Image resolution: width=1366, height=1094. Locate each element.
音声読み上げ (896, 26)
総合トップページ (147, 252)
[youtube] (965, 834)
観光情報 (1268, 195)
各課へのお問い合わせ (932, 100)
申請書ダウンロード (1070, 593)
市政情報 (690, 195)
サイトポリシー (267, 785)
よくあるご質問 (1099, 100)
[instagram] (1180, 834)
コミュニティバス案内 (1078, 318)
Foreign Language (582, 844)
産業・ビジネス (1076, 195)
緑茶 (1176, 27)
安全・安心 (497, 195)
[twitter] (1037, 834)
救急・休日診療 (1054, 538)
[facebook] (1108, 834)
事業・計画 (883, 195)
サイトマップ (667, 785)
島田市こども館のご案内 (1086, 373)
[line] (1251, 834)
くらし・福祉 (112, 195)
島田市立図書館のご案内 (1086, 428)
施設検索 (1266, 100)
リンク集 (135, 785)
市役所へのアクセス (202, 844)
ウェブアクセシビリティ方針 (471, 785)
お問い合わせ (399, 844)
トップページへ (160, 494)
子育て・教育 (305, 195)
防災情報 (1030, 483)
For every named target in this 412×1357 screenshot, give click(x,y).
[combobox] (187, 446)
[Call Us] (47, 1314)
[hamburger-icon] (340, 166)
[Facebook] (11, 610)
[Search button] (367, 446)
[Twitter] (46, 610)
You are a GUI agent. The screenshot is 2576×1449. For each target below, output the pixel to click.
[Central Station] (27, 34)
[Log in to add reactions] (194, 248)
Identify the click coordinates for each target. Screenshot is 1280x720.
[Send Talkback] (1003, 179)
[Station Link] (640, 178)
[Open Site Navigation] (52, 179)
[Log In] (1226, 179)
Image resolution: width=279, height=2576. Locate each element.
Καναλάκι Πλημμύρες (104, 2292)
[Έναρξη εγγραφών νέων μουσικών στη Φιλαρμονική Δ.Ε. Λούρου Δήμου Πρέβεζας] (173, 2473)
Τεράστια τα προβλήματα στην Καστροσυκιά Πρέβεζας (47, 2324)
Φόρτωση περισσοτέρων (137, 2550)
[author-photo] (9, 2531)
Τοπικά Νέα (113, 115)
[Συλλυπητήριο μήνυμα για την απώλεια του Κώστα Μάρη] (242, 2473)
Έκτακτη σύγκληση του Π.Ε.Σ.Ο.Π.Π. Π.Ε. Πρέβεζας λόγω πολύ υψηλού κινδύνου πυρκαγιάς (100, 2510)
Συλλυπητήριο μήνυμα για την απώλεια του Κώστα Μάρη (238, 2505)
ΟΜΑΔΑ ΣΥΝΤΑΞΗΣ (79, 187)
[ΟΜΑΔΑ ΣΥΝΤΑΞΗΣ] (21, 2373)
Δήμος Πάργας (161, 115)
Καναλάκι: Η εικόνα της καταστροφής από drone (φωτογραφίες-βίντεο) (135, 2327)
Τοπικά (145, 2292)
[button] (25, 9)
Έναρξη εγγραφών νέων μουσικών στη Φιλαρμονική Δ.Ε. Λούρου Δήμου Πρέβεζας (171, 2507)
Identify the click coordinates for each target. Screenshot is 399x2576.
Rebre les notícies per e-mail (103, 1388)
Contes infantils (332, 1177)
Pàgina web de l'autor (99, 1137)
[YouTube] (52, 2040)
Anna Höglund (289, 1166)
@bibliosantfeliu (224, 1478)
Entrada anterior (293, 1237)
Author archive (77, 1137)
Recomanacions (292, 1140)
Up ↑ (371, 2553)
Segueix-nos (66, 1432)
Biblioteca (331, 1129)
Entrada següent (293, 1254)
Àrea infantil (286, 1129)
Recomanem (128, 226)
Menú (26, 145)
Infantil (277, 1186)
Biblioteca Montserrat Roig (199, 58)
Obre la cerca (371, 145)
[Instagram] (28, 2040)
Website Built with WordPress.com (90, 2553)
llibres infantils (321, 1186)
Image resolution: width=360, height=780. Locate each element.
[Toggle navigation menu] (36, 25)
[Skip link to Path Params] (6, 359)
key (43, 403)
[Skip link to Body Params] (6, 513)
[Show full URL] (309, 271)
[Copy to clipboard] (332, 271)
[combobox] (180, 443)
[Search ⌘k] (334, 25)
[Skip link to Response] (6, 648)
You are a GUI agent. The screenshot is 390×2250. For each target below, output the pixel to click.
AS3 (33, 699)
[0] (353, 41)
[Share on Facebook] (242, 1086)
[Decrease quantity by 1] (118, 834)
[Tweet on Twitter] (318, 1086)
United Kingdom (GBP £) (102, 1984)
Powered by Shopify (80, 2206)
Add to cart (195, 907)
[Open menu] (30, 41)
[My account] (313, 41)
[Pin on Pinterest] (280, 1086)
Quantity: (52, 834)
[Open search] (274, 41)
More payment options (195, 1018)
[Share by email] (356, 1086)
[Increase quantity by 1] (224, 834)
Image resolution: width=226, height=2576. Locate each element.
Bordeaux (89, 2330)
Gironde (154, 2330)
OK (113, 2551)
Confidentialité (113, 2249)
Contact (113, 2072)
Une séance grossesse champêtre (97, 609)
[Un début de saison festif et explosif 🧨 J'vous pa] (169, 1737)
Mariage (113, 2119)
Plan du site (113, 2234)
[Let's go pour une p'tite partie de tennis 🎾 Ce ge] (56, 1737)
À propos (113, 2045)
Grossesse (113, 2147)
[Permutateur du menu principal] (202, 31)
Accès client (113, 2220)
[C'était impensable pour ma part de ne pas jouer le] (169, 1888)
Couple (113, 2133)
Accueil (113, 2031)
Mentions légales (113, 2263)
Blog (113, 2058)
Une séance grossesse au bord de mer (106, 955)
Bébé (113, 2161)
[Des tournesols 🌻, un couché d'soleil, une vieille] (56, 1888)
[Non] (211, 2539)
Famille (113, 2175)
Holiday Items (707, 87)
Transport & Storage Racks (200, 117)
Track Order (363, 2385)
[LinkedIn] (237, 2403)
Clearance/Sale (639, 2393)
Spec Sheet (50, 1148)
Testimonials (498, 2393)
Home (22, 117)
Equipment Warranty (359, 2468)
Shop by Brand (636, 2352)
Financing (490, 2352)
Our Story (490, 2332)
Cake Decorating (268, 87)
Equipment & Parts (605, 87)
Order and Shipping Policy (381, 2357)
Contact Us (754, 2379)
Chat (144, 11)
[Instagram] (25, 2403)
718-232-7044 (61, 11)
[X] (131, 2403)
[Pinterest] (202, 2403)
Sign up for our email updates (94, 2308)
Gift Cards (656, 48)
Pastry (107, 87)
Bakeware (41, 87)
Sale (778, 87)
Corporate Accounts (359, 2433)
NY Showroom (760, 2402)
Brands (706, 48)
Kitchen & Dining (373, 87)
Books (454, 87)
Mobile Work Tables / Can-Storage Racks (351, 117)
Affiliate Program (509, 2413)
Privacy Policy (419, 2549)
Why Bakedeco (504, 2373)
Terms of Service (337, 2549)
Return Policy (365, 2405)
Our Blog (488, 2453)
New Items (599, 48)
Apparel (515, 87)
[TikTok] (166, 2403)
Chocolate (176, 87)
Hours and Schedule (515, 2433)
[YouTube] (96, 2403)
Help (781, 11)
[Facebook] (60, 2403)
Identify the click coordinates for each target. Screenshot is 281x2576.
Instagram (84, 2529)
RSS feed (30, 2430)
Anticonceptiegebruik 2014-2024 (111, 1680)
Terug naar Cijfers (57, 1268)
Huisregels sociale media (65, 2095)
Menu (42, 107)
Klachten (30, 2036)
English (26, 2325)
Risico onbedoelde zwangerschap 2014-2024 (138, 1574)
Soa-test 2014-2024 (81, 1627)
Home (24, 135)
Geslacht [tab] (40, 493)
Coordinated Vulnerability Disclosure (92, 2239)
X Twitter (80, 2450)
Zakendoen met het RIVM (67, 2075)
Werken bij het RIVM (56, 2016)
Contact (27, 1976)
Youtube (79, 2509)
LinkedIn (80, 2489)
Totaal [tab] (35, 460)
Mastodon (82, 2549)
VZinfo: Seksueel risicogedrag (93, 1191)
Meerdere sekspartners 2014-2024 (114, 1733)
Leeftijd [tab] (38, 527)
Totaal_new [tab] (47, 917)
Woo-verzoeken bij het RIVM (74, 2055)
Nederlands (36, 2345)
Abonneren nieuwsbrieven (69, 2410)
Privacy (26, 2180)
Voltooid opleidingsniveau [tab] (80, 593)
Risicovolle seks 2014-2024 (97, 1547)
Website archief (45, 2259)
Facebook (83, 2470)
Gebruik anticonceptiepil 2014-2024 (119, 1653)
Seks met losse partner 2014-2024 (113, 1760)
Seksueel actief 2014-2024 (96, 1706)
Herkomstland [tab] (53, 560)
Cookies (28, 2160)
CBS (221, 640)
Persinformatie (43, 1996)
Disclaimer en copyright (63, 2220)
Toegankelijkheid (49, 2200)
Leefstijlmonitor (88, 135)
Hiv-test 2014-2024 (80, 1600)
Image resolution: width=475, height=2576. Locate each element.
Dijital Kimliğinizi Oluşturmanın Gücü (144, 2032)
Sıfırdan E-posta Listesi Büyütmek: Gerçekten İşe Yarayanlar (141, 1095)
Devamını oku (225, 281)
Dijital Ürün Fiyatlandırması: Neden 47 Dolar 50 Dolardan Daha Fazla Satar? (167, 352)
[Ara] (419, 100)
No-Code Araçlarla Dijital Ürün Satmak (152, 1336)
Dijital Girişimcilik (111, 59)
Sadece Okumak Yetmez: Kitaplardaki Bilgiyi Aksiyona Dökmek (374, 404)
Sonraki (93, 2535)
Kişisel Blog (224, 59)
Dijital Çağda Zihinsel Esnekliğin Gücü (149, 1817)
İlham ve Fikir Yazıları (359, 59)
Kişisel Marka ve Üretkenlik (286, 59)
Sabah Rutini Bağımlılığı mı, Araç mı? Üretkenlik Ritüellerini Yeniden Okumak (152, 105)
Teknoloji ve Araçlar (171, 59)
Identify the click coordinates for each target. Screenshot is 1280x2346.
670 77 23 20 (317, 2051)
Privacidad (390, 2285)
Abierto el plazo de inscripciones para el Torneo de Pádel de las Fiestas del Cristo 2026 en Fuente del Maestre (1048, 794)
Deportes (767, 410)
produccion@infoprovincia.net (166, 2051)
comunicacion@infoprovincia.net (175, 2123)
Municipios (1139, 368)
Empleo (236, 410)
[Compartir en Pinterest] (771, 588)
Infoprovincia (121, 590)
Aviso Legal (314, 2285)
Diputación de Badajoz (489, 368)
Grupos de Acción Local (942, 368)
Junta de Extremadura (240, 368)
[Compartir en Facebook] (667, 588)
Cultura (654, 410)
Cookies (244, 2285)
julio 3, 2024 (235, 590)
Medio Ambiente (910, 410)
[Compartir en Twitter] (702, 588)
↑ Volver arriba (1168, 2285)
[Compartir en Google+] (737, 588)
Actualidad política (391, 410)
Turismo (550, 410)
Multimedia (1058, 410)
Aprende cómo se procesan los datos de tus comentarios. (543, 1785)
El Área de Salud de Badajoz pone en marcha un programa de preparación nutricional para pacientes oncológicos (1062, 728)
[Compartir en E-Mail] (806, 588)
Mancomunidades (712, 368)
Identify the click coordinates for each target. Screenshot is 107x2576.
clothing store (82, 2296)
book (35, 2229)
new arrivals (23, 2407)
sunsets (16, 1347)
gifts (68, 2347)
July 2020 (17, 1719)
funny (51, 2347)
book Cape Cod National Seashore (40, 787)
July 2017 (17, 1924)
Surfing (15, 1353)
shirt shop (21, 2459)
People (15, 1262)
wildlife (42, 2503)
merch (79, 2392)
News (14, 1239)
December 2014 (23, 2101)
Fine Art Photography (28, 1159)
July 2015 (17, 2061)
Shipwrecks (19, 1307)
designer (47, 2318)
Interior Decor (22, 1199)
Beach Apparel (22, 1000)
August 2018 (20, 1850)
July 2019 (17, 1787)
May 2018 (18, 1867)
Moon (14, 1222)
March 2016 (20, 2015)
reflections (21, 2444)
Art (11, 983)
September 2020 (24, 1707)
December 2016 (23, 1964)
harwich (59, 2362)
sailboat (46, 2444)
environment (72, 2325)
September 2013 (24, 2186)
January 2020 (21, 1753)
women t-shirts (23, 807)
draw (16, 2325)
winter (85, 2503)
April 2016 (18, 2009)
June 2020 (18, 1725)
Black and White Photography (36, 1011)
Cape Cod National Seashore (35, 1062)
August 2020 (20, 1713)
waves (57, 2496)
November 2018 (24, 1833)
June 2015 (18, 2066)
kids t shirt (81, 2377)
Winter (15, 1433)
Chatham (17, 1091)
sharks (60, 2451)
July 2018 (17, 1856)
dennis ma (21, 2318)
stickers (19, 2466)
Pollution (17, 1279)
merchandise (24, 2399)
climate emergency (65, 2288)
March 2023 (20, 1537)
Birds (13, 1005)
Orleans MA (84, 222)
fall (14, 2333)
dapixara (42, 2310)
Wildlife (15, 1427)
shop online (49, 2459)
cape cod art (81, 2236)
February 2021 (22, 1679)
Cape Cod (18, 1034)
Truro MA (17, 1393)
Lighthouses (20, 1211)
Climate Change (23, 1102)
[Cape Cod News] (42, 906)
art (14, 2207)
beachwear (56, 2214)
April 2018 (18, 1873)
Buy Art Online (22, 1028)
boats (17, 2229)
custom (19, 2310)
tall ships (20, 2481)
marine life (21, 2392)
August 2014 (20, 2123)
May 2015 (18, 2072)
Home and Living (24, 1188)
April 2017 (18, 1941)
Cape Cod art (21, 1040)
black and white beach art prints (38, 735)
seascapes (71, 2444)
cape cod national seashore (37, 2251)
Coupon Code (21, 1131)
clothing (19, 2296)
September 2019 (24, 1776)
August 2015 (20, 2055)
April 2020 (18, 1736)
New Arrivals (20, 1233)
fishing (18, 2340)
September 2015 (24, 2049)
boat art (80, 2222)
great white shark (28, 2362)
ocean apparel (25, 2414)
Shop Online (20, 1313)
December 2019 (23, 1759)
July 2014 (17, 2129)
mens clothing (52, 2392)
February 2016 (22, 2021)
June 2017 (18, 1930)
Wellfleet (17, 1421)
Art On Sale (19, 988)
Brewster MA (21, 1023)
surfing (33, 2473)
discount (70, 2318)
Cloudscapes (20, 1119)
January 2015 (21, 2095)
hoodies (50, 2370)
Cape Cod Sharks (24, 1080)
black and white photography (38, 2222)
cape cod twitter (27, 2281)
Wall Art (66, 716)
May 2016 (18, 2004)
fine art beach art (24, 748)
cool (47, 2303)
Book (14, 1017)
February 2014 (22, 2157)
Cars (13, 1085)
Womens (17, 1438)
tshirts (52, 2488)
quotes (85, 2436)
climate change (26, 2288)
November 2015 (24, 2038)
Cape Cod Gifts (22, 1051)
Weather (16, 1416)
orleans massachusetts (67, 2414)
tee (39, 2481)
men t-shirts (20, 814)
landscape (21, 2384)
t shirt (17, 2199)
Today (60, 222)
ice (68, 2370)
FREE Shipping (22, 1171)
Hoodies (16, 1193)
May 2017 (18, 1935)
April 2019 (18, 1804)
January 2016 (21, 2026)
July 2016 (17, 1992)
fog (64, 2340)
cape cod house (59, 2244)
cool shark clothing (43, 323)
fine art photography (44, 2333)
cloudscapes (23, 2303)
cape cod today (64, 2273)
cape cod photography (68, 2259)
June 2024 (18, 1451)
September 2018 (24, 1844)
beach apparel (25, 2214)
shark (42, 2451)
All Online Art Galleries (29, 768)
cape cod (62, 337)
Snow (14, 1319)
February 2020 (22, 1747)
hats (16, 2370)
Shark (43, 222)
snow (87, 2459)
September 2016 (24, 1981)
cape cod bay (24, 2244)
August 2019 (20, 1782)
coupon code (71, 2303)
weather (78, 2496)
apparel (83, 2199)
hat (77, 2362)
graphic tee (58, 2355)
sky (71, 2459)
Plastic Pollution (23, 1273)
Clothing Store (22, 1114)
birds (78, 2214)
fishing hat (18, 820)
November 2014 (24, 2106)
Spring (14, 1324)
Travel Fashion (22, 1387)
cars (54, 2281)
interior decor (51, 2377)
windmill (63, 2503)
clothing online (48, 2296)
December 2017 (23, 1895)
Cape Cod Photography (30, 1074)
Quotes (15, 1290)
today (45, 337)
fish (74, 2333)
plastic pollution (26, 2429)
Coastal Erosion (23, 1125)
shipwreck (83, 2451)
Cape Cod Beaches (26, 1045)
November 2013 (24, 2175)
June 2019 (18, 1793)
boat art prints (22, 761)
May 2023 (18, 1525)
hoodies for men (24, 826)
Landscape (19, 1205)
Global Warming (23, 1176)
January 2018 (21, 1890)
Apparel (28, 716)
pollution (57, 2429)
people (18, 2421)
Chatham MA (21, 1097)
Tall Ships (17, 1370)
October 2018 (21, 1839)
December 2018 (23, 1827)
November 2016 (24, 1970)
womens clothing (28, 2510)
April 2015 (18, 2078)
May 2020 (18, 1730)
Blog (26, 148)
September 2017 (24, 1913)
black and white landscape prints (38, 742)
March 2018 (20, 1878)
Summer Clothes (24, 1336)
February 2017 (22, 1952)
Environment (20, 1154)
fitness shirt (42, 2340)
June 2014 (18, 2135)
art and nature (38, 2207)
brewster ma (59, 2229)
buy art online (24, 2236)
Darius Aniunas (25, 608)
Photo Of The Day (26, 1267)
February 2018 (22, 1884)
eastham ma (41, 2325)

################

> _Work required_
From the data above, give the number of lines that hold "element", without anything else.

> _Response to the task_
5